Start of Given records

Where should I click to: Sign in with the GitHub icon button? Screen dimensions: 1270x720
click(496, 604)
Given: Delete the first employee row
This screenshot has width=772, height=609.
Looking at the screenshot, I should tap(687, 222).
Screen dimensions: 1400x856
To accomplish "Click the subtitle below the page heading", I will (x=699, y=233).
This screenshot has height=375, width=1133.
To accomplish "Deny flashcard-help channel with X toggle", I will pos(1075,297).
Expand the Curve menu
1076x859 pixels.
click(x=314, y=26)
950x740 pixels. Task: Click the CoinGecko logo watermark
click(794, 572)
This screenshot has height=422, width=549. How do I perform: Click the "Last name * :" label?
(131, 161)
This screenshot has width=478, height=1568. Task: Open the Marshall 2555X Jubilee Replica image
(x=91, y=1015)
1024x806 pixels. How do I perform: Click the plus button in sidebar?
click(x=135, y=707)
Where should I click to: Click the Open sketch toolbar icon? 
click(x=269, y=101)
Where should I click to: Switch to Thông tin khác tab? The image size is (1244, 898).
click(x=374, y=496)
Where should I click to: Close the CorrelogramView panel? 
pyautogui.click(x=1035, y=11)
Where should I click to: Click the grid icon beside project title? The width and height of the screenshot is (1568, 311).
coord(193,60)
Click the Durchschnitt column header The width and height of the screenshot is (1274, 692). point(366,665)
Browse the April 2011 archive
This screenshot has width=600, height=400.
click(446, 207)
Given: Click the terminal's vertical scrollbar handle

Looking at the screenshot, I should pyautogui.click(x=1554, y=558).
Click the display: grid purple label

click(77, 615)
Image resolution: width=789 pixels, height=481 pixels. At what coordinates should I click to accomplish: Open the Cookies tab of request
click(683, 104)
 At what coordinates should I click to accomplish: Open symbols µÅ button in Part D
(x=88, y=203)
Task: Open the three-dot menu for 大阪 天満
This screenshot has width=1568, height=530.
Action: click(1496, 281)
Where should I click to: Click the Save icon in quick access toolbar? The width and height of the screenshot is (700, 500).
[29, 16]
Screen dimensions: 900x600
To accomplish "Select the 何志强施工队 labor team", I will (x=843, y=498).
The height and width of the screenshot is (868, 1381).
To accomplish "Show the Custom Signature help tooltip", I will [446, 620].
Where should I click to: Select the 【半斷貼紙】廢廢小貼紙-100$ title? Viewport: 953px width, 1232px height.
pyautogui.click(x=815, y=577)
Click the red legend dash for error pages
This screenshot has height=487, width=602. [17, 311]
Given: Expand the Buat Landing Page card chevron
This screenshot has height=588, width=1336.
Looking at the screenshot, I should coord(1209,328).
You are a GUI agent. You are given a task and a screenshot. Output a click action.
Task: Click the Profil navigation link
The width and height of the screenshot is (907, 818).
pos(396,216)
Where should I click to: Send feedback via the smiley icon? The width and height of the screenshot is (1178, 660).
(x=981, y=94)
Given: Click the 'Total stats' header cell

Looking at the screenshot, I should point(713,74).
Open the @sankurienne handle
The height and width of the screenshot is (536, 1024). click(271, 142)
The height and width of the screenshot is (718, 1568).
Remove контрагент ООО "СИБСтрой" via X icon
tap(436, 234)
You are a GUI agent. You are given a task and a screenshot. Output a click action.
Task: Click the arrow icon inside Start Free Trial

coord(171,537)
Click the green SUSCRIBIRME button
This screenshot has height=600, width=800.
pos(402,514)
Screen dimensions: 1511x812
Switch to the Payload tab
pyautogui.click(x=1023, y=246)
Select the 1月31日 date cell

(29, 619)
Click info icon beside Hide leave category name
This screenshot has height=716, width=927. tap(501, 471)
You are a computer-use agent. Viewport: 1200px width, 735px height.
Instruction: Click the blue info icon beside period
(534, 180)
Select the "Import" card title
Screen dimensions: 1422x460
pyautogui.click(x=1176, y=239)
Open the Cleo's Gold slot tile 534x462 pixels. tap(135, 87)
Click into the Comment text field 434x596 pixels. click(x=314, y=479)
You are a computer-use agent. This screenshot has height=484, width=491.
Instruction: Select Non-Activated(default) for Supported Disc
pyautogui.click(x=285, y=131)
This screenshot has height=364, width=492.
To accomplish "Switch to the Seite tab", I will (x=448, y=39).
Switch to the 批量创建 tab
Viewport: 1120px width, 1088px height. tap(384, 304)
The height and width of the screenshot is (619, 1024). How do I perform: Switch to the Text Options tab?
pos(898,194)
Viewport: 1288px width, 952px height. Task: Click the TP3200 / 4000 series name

End of Given records

• **Exercise objective**: Only the count should be given: the number of lines in the entries above containing the word "agent".

• **Solution below**: 4